The European Medicines Agency (EMA) has published four new questions and answers around Remote Batch Certification/Confirmation of a Qualified Person (QP). One Q&A deals with the residence specification for a QP. They apply to EU/EEA QP certification or QP confirmation, as described in EU GMP, and specifically in Annex 16. It applies to the manufacture and importation of human and veterinary medicinal products and investigational medicinal products.

As EMA explains in Q&A 1, remote batch certification may be allowed if accepted by the national regulatory authority where the authorised site is located. Some competent authorities may have specific requirements regarding the implementation of remote batch certification/batch confirmation on a routine basis. Manufacturers and QPs should ensure that they comply with any applicable local requirements. In order to determine what requirements apply, manufacturers should consult with their national competent authority.

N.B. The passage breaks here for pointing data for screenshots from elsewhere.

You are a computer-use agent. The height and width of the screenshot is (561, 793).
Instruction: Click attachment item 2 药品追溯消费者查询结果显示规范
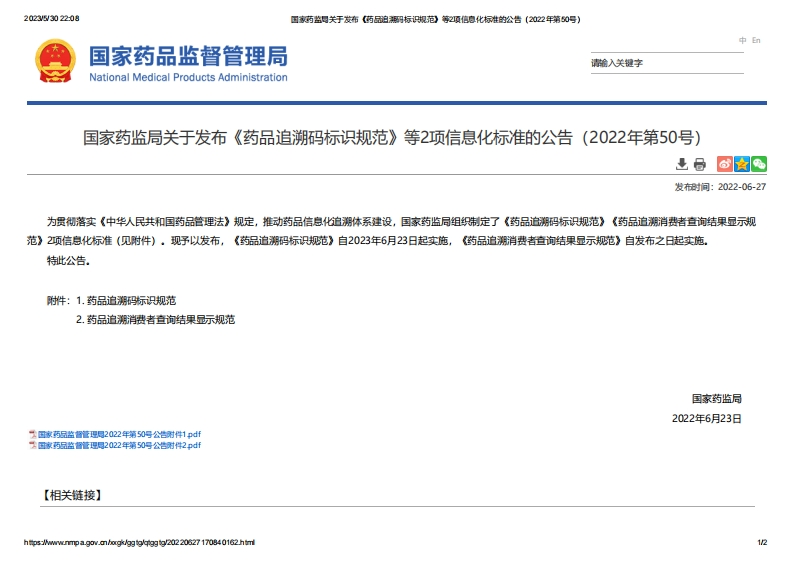pyautogui.click(x=160, y=320)
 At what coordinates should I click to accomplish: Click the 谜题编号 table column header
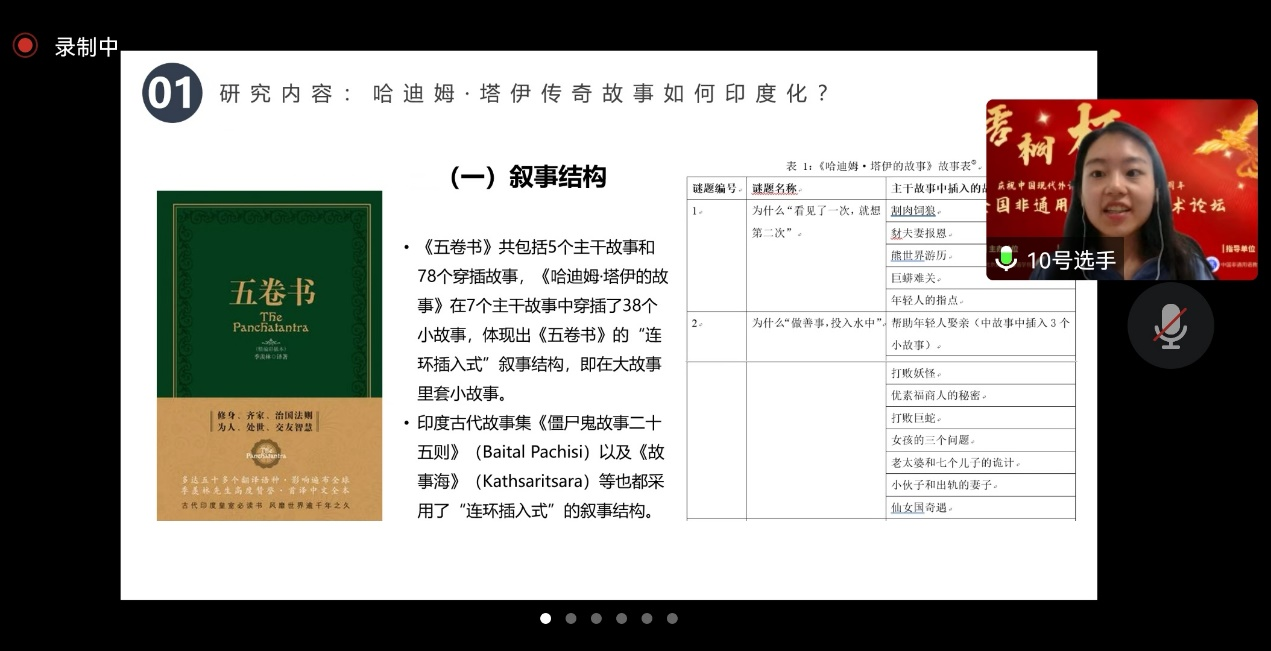point(716,188)
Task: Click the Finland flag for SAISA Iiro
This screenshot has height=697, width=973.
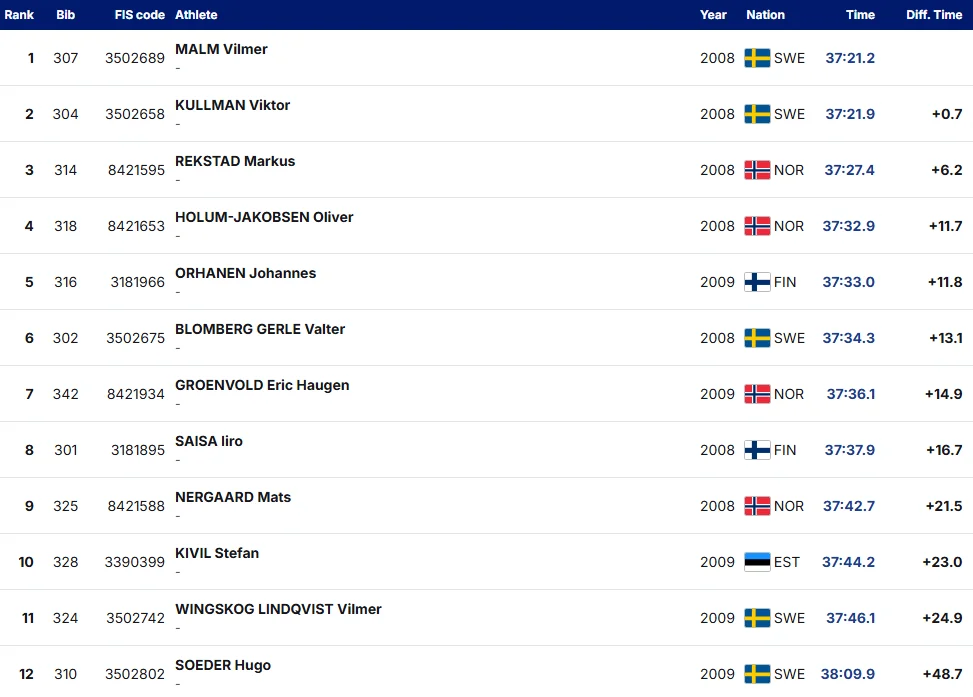Action: [x=757, y=450]
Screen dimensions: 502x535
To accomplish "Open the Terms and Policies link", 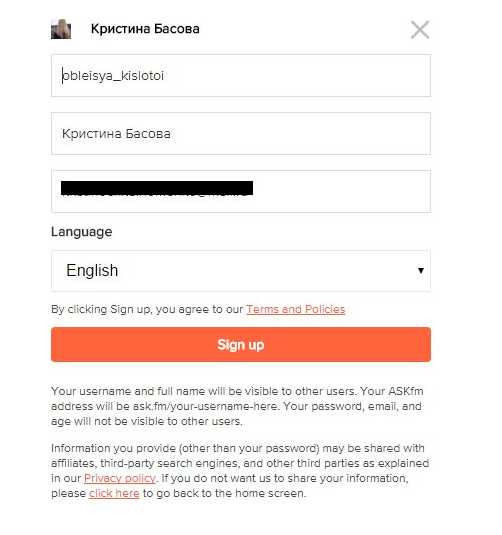I will [296, 309].
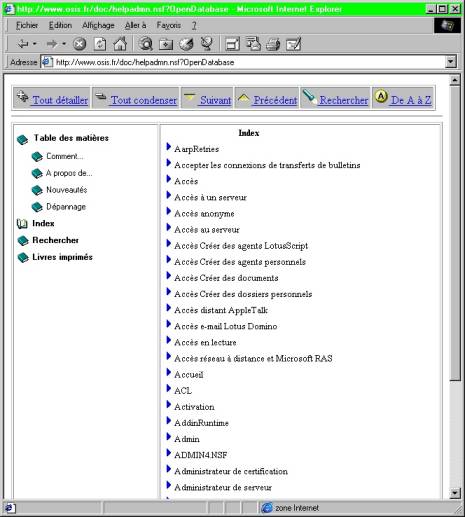Open the Favoris menu

pyautogui.click(x=169, y=25)
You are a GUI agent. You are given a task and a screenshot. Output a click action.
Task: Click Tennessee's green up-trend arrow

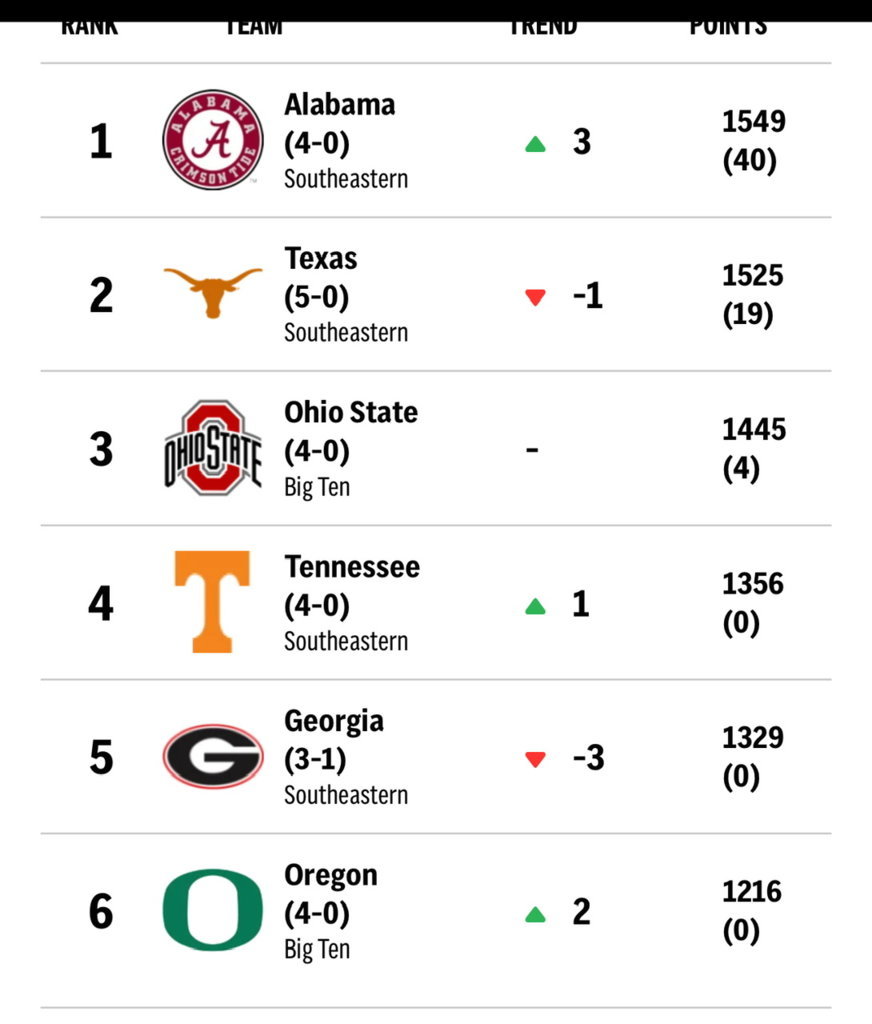535,607
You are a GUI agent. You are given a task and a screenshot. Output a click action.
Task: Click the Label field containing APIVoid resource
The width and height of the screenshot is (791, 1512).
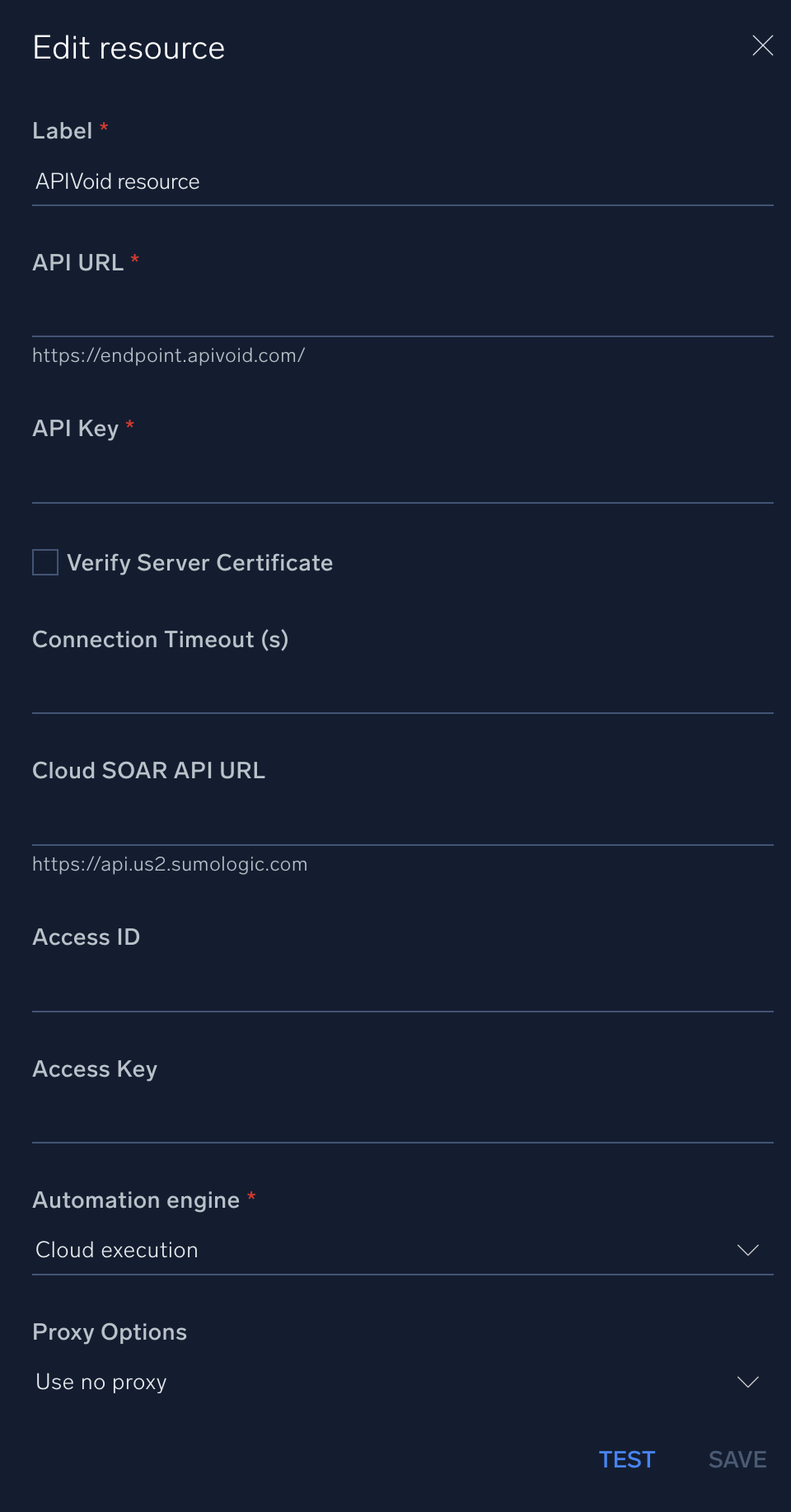point(402,182)
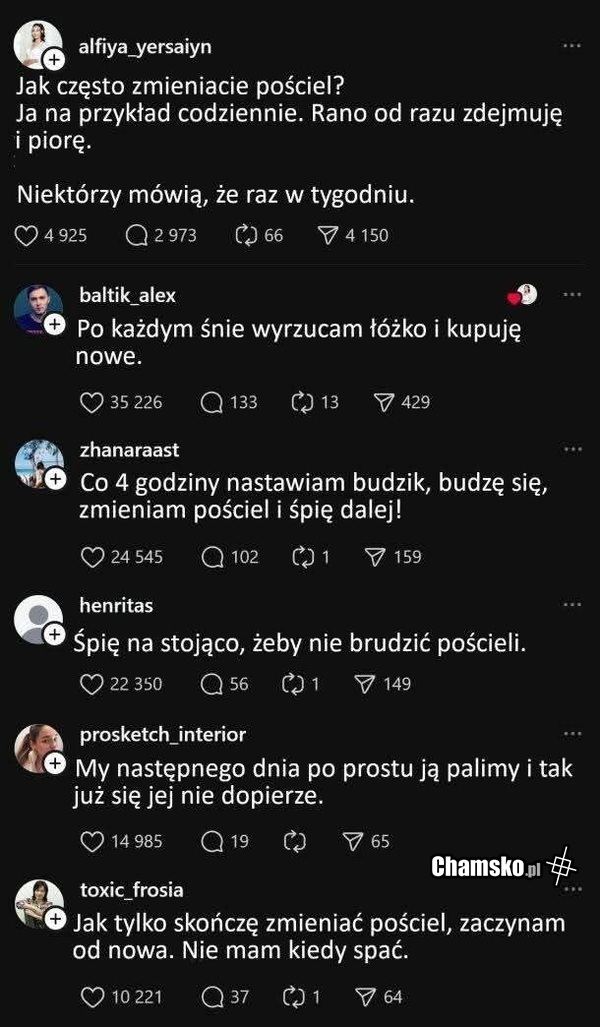The width and height of the screenshot is (600, 1027).
Task: Open more options on prosketch_interior's comment
Action: (572, 734)
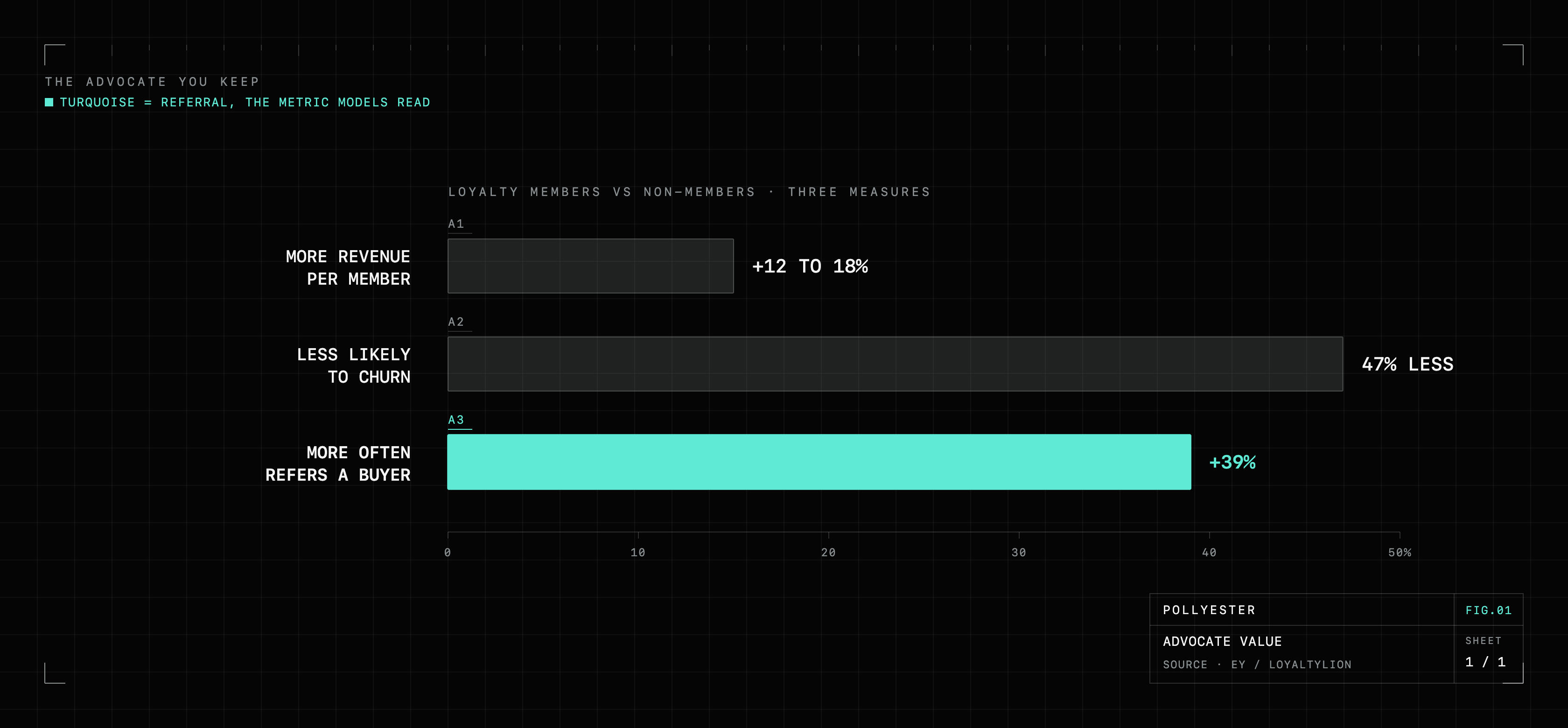Viewport: 1568px width, 728px height.
Task: Click the POLLYESTER title block name
Action: (1209, 610)
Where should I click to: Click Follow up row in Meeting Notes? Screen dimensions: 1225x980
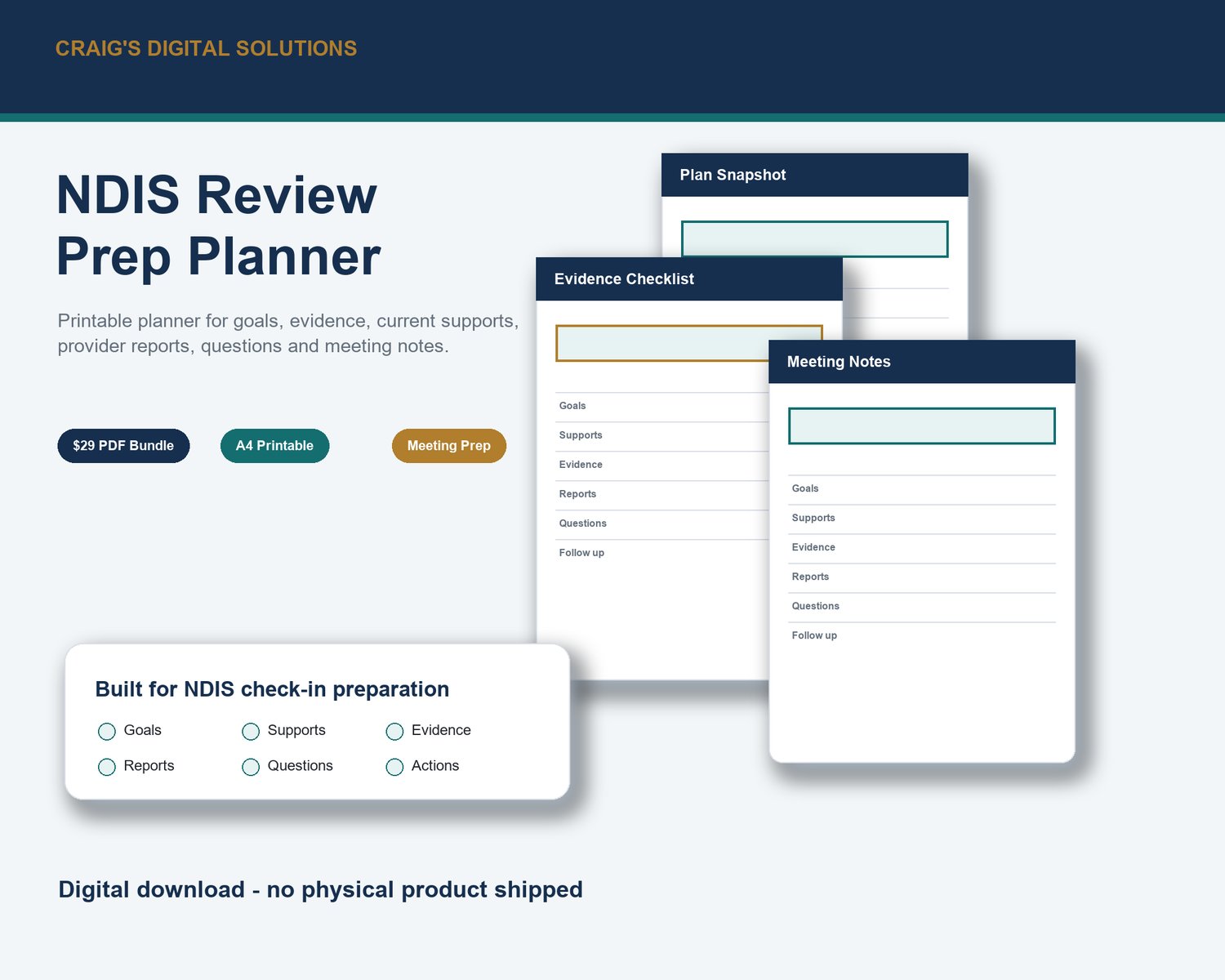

Q&A 2 describes the requirements that have to be fulfilled if remote certification is granted, such as:

• QP certification/confirmation should take place within the EU/EEA (or Northern Ireland) in all cases. This should be demonstrated by technical means.
• QPs are obliged to maintain their knowledge in relation to the products, manufacturing processes, and pharmaceutical quality systems. QPs must also be satisfied that their ongoing reliance on the relevant pharmaceutical quality system is well-founded. The QP must be able to demonstrate to the competent authority knowledge of the product and the manufacturing processes for which they are responsible. This should include time spent physically on-site as applicable.
• Where remote QP certification/confirmation is employed on a routine basis, it must be described and controlled within the pharmaceutical quality system and relevant detailed site procedures should be in place. In Member States where the use of contract QPs (i.e. a person who is not an employee of the manufacturer but conducting QP activities under the manufacturer’s authorisation) is permitted, the technical agreement between the MIA holder and the QP should also mention remote certification/confirmation, and specify the circumstances under which the QP must attend the site.
• The QP should have access to all information (data and computer system applications) that are necessary according to Annex 16 to make a decision on batch certification/confirmation.
• The MIA holder should provide the required facilities to enable QPs to carry out their functions remotely. This includes the equipment and support required to enable electronic batch certification/confirmation and completion of the batch certification register remotely. IT systems used for remote batch release should comply with the requirements of EU GMP Annex 11.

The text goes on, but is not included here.